As a baby of the late 1990s, I first met Drew Barrymore as a fairy princess in “Ever After.” She was my grungey teenage fashion mentor. And as a fellow little girl frightened and delighted by extraterrestrials, I loved her in “E.T.” My parasocial relationship with Barrymore has been one of my last remaining tethers to the celebrity icons of my childhood. Now, I, unfortunately, must say, rest in peace.
To many creators’ disappointments, “The Drew Barrymore Show” announced it will resume filming for its fourth season this week—disobeying the ongoing Writers Guild of America (WGA) strike rules. To be clear, most daytime talk shows like Barrymore’s are currently unaffected by the ongoing strike. Unlike late-night shows, most of these shows don’t employ union writers. However, “The Drew Barrymore Show” does employ a handful of WGA staffers, thus qualifying it as a struck project.
Barrymore herself seemed a bit confused on Instagram about whether the move to continue her show disobeyed the strike’s rules, though it’s now clear she is in violation. On Sunday, the WGA announced plans to picket the show’s taping this week. In a shocking update today, two Barrymore fans attending the show’s recording also came forward and said they were kicked out of the studio for wearing WGA pins handed to them by picketers outside.

- Entries supplied:
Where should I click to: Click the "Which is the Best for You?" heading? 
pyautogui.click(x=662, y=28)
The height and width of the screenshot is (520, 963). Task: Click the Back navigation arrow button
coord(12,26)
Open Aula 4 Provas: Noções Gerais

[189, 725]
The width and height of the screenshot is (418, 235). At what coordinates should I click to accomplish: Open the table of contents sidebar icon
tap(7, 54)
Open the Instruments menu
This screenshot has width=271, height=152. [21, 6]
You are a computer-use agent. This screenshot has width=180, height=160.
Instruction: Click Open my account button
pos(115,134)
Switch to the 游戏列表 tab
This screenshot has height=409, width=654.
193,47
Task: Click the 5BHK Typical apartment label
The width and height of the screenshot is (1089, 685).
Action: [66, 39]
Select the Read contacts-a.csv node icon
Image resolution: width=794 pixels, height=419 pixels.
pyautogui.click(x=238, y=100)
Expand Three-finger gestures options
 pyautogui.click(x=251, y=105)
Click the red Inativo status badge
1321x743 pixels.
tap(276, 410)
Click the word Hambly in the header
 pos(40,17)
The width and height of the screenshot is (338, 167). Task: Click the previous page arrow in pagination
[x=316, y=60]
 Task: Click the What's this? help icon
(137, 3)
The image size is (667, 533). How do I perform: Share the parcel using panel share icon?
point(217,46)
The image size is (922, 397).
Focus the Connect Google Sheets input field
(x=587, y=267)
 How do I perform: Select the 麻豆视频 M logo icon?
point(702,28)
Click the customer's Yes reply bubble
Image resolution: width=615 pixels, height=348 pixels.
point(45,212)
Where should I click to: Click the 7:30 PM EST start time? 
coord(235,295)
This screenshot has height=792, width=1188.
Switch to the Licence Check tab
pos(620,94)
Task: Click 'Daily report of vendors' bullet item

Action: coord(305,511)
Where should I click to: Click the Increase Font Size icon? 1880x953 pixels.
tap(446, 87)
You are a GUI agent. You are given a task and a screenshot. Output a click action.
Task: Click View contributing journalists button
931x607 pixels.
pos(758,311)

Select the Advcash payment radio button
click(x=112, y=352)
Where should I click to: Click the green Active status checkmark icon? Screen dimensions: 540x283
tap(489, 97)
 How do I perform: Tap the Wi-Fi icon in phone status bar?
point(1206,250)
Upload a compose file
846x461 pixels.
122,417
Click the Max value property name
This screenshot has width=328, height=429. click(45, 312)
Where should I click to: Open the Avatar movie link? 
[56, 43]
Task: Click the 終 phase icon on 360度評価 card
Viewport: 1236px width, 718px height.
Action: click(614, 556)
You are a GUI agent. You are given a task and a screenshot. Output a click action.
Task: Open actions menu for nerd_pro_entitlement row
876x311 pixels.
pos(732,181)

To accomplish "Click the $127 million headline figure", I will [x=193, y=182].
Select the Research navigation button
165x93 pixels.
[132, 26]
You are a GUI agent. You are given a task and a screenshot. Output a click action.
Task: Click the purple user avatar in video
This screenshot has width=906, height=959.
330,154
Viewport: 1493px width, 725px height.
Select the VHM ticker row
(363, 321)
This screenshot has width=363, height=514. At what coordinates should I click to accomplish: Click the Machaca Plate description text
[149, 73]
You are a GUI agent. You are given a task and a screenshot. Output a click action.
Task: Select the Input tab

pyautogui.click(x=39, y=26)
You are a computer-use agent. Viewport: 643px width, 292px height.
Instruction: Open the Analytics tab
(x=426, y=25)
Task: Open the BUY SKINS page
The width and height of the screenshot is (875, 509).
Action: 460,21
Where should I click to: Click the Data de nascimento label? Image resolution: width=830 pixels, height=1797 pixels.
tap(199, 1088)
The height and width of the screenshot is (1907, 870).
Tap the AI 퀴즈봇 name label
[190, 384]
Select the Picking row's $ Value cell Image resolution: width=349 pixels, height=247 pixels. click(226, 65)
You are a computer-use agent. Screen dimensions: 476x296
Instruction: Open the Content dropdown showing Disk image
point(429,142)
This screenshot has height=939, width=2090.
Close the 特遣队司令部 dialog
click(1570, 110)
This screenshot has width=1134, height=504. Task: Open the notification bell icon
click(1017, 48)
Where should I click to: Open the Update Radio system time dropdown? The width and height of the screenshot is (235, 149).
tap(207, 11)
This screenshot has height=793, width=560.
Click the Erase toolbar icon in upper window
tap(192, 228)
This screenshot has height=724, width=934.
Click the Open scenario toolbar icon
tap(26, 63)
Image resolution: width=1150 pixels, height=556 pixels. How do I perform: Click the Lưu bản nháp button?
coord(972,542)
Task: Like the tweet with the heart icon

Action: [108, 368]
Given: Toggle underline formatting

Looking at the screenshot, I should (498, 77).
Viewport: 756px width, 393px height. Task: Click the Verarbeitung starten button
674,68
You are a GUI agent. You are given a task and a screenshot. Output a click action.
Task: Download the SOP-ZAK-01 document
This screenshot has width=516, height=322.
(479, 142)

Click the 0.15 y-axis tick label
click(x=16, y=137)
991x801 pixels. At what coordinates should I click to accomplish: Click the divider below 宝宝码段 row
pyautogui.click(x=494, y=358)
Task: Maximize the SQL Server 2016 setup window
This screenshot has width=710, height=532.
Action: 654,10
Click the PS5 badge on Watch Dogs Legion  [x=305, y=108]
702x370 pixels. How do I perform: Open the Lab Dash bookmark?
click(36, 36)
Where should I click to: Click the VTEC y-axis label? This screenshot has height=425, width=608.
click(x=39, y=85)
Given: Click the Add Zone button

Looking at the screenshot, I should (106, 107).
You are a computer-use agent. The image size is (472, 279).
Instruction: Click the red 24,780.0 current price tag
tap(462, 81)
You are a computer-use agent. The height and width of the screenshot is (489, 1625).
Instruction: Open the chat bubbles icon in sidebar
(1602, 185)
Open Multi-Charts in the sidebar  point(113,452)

- Exercise tasks:
**A.** In the passage about The Drew Barrymore Show, why were two fans kicked out of the studio?
**B.** Copy the part of the passage about The Drew Barrymore Show between "As a baby of" and "a struck project.", inclusive, and replace "strike" with "walkout" throughout.
**C.** Translate this sentence from the passage about The Drew Barrymore Show into Spanish: "On Sunday, the WGA announced plans to picket the show's taping this week."

- Response list:
**A.** They were kicked out for wearing WGA pins handed to them by picketers outside.

**B.**
As a baby of the late 1990s, I first met Drew Barrymore as a fairy princess in “Ever After.” She was my grungey teenage fashion mentor. And as a fellow little girl frightened and delighted by extraterrestrials, I loved her in “E.T.” My parasocial relationship with Barrymore has been one of my last remaining tethers to the celebrity icons of my childhood. Now, I, unfortunately, must say, rest in peace.
To many creators’ disappointments, “The Drew Barrymore Show” announced it will resume filming for its fourth season this week—disobeying the ongoing Writers Guild of America (WGA) walkout rules. To be clear, most daytime talk shows like Barrymore’s are currently unaffected by the ongoing walkout. Unlike late-night shows, most of these shows don’t employ union writers. However, “The Drew Barrymore Show” does employ a handful of WGA staffers, thus qualifying it as a struck project.

**C.** El domingo, el WGA anunció planes para hacer piquetes en la grabación del programa esta semana.